**The task**
Scan the data for "computer" and copy the lines it appears in.

**Supplied records**
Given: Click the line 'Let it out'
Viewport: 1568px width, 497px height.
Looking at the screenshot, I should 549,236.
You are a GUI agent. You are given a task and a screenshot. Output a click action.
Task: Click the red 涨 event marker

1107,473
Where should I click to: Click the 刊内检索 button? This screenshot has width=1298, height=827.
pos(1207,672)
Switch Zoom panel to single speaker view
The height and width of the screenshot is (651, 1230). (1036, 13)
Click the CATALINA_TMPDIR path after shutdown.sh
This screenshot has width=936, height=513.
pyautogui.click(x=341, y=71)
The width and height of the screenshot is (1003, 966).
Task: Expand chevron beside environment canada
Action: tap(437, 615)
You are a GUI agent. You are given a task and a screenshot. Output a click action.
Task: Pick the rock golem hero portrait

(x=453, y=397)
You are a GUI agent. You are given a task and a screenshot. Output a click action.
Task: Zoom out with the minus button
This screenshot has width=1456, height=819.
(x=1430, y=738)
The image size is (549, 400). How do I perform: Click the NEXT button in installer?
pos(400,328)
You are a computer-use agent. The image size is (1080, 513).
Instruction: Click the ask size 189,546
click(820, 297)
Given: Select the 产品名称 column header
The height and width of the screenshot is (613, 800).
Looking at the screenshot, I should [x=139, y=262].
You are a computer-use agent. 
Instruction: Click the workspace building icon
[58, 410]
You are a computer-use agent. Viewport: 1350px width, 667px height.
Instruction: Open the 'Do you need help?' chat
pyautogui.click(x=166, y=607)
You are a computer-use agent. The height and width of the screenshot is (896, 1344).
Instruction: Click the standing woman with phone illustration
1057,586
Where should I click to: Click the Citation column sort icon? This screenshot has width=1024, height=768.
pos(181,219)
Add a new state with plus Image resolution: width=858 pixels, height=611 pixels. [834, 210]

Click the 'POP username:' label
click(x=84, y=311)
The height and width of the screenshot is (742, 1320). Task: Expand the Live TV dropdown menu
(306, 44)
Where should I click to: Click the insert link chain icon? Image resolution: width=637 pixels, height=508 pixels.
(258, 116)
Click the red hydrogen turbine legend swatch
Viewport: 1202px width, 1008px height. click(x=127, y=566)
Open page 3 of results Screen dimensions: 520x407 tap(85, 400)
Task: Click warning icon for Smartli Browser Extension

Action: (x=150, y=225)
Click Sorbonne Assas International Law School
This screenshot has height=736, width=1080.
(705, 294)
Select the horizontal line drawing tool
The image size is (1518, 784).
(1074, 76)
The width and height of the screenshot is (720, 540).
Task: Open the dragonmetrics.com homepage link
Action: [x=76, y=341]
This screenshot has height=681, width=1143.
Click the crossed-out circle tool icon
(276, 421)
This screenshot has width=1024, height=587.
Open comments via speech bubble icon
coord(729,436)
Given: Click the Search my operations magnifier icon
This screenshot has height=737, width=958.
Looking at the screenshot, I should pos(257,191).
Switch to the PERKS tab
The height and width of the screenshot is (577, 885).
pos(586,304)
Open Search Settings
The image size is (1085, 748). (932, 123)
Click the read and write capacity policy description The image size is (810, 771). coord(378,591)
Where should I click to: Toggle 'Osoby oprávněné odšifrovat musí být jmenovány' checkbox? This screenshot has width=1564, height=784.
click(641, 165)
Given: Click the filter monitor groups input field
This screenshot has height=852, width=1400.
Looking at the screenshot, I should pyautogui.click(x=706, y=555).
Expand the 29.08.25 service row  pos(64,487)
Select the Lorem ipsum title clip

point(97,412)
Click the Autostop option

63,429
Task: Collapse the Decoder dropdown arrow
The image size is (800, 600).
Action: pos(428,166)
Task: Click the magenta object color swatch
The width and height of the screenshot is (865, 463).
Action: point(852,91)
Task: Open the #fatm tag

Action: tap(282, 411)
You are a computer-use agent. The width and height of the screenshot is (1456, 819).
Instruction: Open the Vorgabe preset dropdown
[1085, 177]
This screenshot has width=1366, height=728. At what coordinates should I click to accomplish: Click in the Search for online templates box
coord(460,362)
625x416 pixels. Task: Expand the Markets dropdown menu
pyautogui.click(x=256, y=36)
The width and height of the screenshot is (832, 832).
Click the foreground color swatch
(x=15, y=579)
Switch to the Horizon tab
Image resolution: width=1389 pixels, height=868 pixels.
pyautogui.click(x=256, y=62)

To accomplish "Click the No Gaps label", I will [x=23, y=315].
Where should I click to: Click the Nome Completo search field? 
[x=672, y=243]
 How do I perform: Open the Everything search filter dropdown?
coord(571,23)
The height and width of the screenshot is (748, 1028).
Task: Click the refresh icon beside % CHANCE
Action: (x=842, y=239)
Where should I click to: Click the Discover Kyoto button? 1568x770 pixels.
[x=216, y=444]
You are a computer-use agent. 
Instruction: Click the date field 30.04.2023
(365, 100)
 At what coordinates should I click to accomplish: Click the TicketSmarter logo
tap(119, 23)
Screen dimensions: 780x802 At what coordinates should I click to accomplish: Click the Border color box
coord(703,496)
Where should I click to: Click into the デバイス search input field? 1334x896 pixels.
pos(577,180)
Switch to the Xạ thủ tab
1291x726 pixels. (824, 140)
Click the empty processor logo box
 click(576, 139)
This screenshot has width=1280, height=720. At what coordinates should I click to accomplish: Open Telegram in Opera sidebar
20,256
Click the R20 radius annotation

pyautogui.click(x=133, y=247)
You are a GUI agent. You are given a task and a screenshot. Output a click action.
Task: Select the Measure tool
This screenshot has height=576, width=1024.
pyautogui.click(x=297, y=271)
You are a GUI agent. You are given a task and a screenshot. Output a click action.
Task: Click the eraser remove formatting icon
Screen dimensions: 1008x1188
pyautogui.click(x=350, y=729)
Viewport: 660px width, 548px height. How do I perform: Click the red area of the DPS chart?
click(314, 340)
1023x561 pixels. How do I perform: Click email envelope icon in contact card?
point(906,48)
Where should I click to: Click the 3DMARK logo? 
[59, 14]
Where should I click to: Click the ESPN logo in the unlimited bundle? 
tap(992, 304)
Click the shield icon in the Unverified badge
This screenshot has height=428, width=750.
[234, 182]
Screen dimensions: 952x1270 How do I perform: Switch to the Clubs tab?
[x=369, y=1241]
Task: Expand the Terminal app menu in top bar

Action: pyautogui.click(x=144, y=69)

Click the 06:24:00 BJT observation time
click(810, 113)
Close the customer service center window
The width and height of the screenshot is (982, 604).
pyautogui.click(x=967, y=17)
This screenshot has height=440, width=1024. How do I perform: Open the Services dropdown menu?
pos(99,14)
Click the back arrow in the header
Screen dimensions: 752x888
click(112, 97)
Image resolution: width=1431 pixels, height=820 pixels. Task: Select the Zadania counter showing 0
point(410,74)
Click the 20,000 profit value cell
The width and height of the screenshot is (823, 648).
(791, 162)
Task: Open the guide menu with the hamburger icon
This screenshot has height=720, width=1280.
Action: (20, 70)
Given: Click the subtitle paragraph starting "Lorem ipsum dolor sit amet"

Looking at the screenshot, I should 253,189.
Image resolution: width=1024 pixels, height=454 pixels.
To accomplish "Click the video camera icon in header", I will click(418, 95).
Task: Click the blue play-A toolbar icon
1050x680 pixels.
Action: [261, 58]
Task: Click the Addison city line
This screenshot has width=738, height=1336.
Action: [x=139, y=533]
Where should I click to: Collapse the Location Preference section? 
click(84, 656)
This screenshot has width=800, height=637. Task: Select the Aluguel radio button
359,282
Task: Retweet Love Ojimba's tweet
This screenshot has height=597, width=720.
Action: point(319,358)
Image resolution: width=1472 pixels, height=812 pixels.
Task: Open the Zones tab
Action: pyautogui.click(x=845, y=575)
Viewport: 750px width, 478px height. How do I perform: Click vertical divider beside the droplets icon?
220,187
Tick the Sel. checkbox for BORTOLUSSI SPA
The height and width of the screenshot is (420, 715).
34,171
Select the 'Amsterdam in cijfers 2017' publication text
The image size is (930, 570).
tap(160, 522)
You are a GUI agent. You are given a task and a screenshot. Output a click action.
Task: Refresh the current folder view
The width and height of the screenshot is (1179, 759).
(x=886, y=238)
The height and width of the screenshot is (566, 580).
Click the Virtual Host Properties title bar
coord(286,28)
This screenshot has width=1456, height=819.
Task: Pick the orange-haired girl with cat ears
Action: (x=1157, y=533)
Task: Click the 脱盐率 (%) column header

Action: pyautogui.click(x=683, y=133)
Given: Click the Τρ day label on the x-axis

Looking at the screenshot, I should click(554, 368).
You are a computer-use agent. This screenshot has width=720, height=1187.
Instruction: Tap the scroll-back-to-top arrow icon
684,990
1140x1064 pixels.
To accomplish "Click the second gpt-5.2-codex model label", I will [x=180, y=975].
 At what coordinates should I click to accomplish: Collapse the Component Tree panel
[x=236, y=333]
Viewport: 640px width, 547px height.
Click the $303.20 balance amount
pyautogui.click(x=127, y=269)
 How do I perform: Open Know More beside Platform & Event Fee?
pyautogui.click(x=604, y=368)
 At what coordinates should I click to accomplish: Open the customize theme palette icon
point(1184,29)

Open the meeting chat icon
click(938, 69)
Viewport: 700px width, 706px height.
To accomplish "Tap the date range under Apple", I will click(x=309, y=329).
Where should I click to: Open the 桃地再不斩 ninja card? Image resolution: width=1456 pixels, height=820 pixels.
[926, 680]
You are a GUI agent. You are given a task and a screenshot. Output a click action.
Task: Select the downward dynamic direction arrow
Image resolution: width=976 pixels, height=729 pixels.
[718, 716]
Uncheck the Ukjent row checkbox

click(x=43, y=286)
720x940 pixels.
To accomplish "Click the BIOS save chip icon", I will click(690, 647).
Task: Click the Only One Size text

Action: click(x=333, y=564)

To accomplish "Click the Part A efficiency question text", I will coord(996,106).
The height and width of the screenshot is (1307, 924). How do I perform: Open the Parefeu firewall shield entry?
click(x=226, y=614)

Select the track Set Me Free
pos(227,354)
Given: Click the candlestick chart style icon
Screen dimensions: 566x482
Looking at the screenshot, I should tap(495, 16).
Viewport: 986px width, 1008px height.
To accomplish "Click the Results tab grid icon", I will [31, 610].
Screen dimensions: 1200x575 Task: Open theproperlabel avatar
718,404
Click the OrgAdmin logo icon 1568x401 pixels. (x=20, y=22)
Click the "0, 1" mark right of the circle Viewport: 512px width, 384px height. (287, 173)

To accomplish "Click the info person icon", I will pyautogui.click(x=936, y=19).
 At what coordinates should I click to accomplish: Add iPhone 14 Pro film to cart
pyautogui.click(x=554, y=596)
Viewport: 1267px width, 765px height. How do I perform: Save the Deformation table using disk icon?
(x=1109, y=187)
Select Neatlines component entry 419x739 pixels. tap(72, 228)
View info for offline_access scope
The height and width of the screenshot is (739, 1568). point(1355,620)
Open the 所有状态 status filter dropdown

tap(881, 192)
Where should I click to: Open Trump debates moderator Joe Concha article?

**Result below**
You are a computer-use agent. The image size is (1080, 513).
You are a computer-use agent. 
You are a computer-use agent. Viewport: 1350px width, 667px height.
You are a computer-use agent. The height and width of the screenshot is (896, 1344).
You are a computer-use agent. The width and height of the screenshot is (1456, 819).
You are a computer-use agent. 
You are a computer-use agent. This screenshot has width=720, height=1187.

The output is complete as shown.